Genova è rossoblù. Il Genoa stravince il derby e salva faccia e stagione contro una Sampdoria che sta chiudendo come peggio non poteva un campionato iniziato male e che sta finendo senza gloria e sorrisi, nonostante la salvezza matematica. Per Montella era una finale ma a prendersi gli applausi della Nord è solo Gasperini che indovina tutte le mosse e dà scacco matto in meno di mezzora al rivale per poi stritolarlo alla fine per 3-0. Quello che succede dopo l'1-2 del Grifone in avvio di gara è poco più che accademia per il Genoa e poco meno di un epilogo inglorioso per i cugini.

Samp inizialmente impaurita, dove Cassano e Quagliarella si cercano poco  con il bomber stabiese che si dà parecchio da fare ma senza risultati e FantAntonio che si fa vedere soprattutto per i tanti calcioni che prende, Genoa spavaldo che trova il cammino subito in discesa. Bastano tre minuti infatti a Pavoletti per sbloccare la stracittadina: pallone dentro l'area di Rigoni per il taglio di Ansaldi e sul suo cross basso e sporco interviene in anticipo Pavoletti che anticipa pure l'uscita di Viviano. La Samp fa fatica a reagire, il Genoa gioca sul velluto e dopo aver sfiorato il raddoppio ancora con Pavoletti, tra i più vivaci in campo, trova il gol del 2-0 al 26' con Suso che prende palla sulla destra, si accentra e dal limite dell'area cerca e trova il mancino che si infila all'angolino. La Samp si vede di fatto solo con un tentativo di Soriano nel primo tempo e dà il meglio di sé solo nella ripresa.
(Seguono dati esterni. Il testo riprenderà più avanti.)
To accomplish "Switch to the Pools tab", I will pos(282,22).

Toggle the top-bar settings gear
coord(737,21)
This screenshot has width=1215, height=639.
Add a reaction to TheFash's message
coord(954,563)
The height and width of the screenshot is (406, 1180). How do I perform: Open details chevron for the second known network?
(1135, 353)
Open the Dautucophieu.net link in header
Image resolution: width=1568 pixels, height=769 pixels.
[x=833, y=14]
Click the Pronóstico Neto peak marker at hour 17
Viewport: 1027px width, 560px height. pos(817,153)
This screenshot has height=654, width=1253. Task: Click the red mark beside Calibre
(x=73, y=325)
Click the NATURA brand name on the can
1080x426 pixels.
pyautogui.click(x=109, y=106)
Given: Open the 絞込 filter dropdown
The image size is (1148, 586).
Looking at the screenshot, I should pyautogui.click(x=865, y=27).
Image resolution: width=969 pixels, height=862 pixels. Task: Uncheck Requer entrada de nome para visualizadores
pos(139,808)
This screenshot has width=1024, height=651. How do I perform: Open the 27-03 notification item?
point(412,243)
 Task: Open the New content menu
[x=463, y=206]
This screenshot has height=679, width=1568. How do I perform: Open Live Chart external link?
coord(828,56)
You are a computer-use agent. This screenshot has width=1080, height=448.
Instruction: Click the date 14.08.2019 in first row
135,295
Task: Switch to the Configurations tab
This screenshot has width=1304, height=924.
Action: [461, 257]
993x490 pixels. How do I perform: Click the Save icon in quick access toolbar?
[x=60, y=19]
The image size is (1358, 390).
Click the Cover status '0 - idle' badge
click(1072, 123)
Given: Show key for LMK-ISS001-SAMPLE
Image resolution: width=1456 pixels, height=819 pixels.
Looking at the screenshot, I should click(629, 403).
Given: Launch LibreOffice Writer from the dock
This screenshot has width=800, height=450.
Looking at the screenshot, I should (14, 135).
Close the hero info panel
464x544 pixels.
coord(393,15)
A frustrarne i tentativi di rimonta una prodezza di Lamanna che dopo 8' si oppone a Quagliarella, cercato e trovato magistralmente a centro-area da Cassano. La gara si incattivisce e fioccano i cartellini gialli: più calci che calcio in campo con pochissime emozioni fino a quando al 28' Suso non mette il sigillo definitivo alla gara. Lo spagnolo, dopo un tentativo di Laxalt rintuzzato da Viviano, riceve da Pavoletti e fa esplodere la gradinata Nord, affossando del tutto una Samp irriconoscibile che si fa vedere solo con una traversa di Fernando.